By Karen Graham     Sep 5, 2018 in Technology
"Artificial Intelligence (AI) systems are only as good as the data we put into them," notes a recent IBM article on human bias in AI systems.
Machines are not technically biased, but when data imputed to them is biased in some way, then any data regurgitated by the machine retains that deficiency. And until now hardly anyone has tried to solve this huge problem.
As IBM explains, the largest issue has arisen from bad data that can contain implicit racial, gender or ideological biases. But IBM also believes that bias can be tamed and that the AI systems that will tackle bias will be the most successful.
It's all in the algorithmic model
There are over 180 human biases that have been defined and classified, and any one of them can affect how we make decisions. According to The Next Web, there are also “confirmation biases” (when a person accepts a result because it confirms a previous belief) or “availability biases” (placing greater emphasis on information relevant to the individual than equally valuable information of less familiarity). All of these can compound through the use of biased data sets, affecting the quality of work and the intended functions of AI.
A computer was better than human dermatologists at detecting skin cancer in a study that pitted huma...

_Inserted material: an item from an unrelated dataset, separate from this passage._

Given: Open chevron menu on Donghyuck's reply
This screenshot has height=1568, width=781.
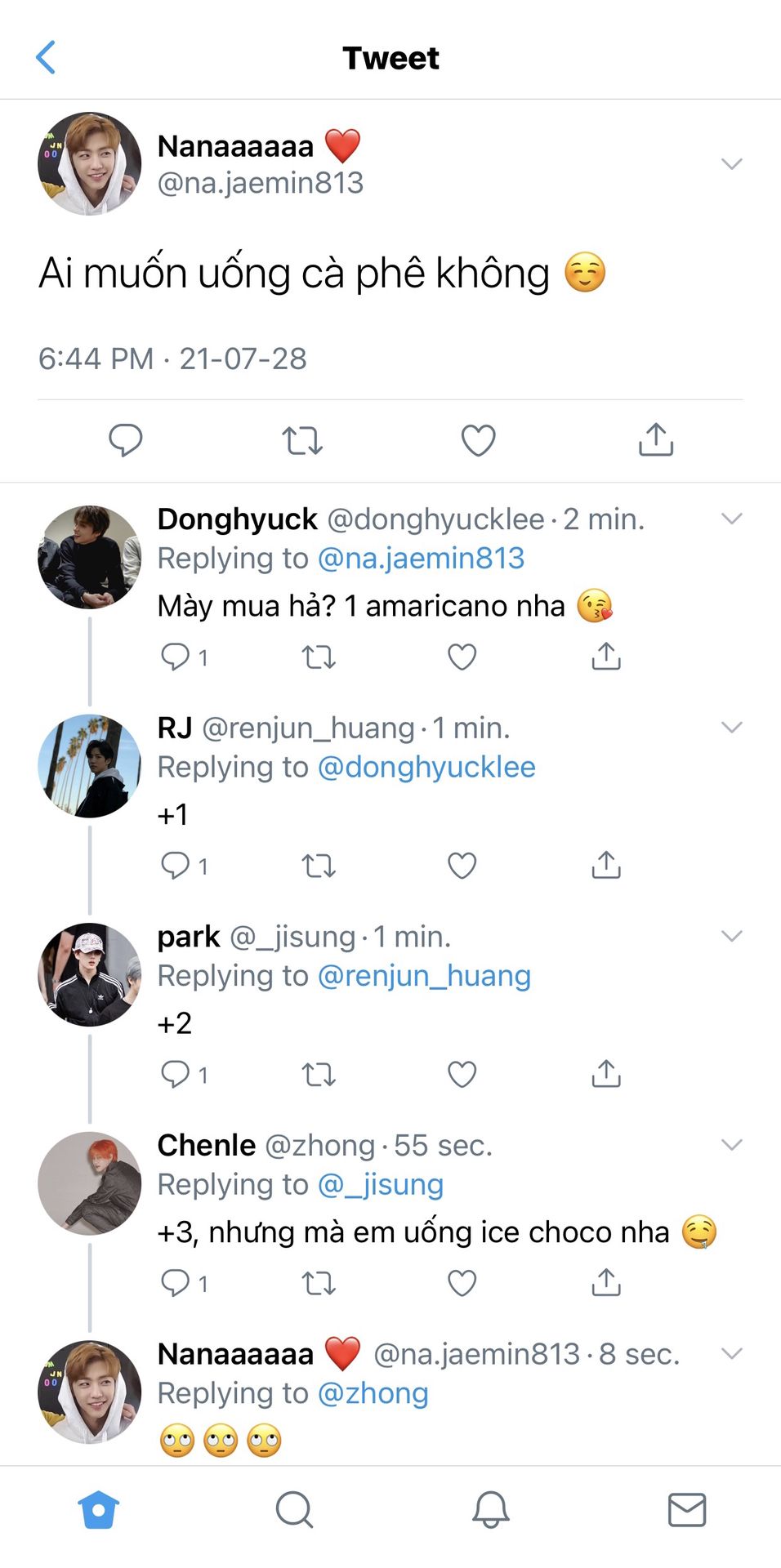Looking at the screenshot, I should click(732, 519).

A computer was better than human dermatologists at detecting skin cancer in a study that pitted human against machine in the quest for better, faster diagnostics, researchers said
JOE RAEDLE, GETTY IMAGES NORTH AMERICA/AFP/File
A team of scientists from the Czech Republic and Germany recently completed a study on bias and AI. The research concludes that when human mistakes become part of the selection of a training rule that shapes the creation of a machine learning model, then we are not really creating artificial intelligence, we are just highlighting our own flawed observations.
Satya Nadella, Microsoft's CEO, penned an article on the partnership between humans and AI, noting that the most productive debate isn’t whether AI is good or evil, but about “the values instilled in the people and institutions creating this technology.”

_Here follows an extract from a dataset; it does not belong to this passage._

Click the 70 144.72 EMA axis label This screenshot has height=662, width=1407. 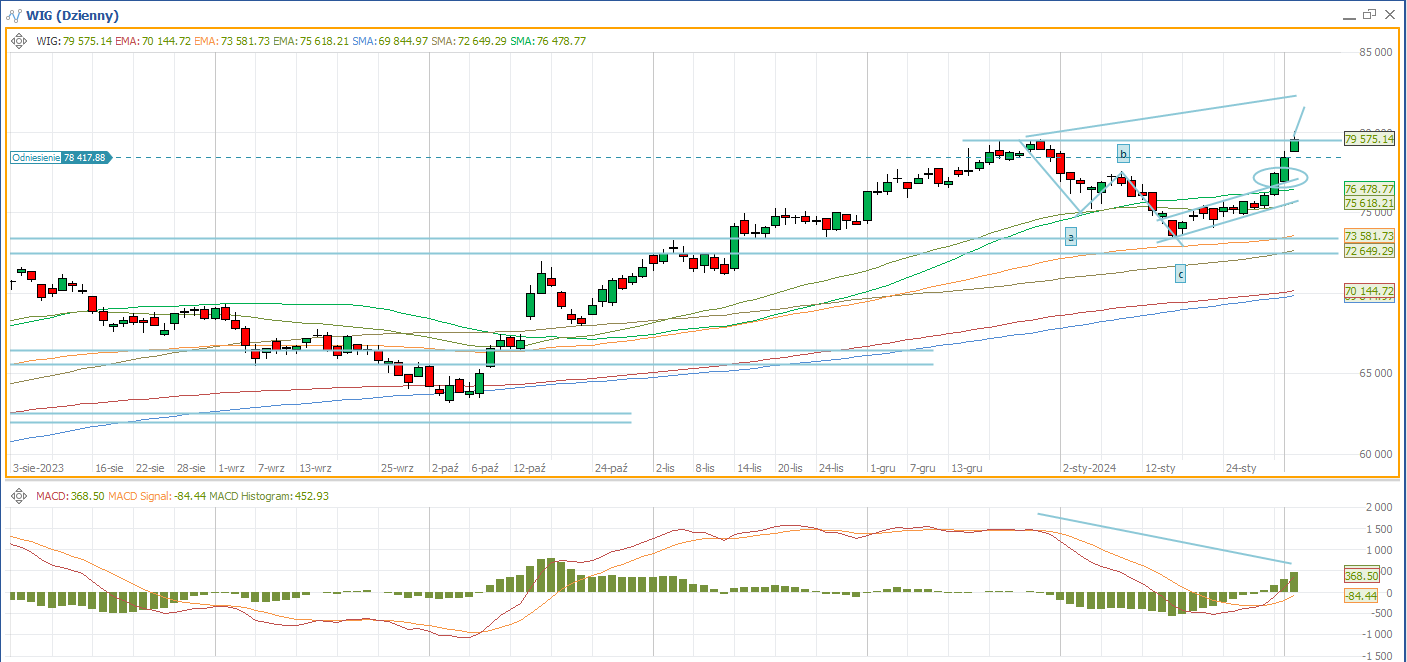point(1369,291)
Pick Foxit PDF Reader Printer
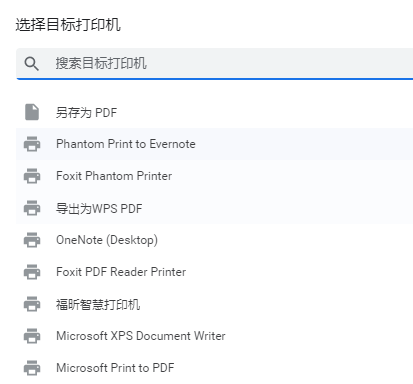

He noted six principles needed to be discussed and debated by industry and society alike as we delve further into AI. They include: fairness; reliability and safety; privacy and security; inclusiveness; transparency; and accountability. The application of these principles also entails weeding out bias, either intentional or unintentional.
Intel’s new self-learning chip promises to accelerate artificial intelligence.

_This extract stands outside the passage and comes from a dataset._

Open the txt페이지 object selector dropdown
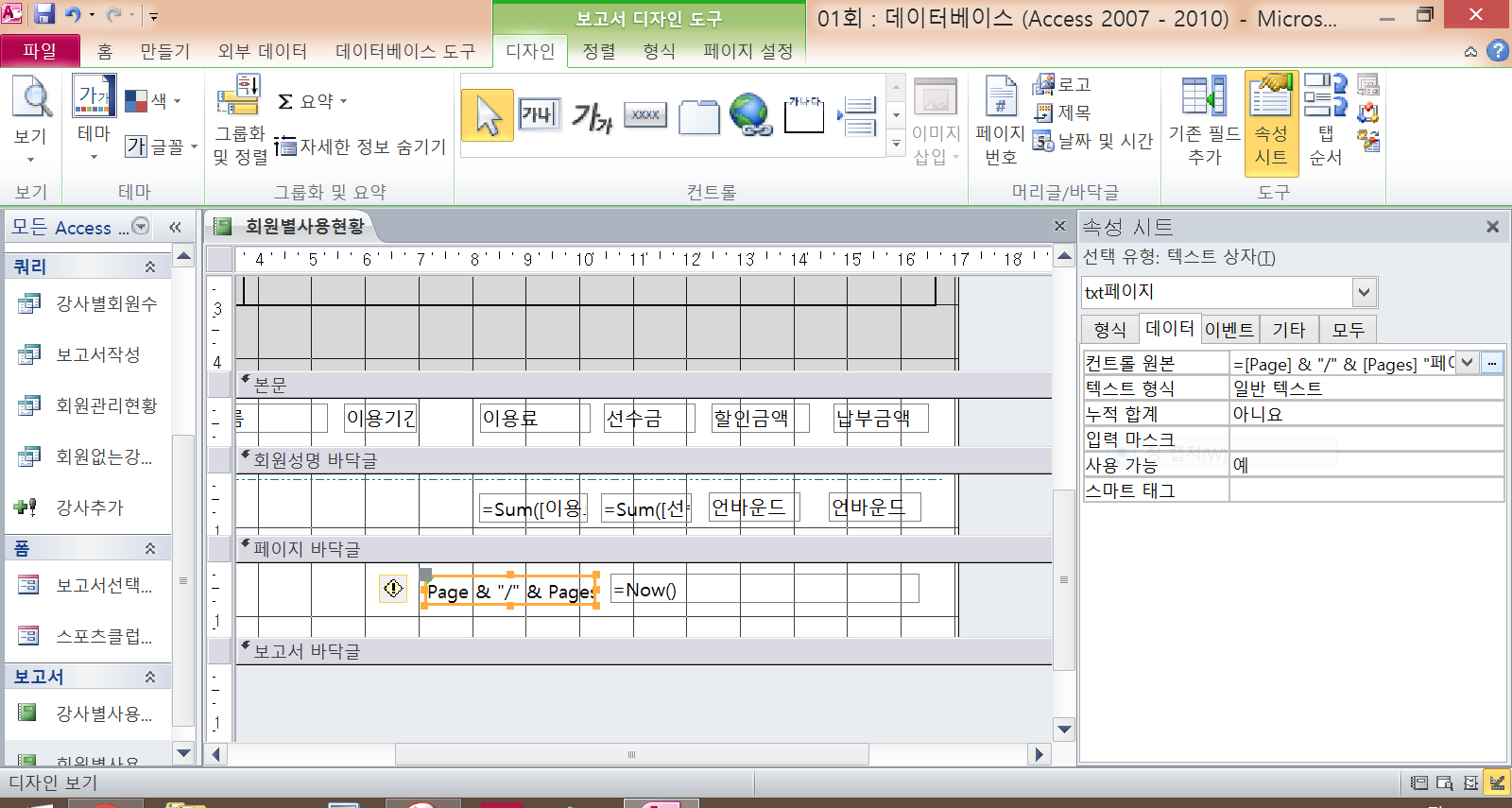The image size is (1512, 808). pos(1364,292)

Intel’s new self-learning chip promises to accelerate artificial intelligence.
© Intel Corporation
Taking responsibility for the data
Here is an example of an unintended bias based on data put into a machine-learning system: An AI model for hiring recommendations is trained solely on the existing data and past employees. What if those employees are not diverse? Maybe they are all young white males? The resulting model would likely be unfairly biased against candidates who are older, racial minorities, and female.
The responsibility to eliminate bias in AI is going to be front-and-center as more AI-powered systems come into play throughout society. We will soon see vehicles operated by machines and a large number of surgeries and medical procedures will be conducted by robots. That’s going to put AI developers in the spotlight when tragedy strikes and people look for someone to blame.
The MIT-IBM Watson AI Lab believes it is essential to mitigate bias in artificial intelligence systems if we are to build trust between humans and machines that learn. As the article says, "In the process of recognizing our bias and teaching machines about our common values, we may improve more than AI. We might just improve ourselves."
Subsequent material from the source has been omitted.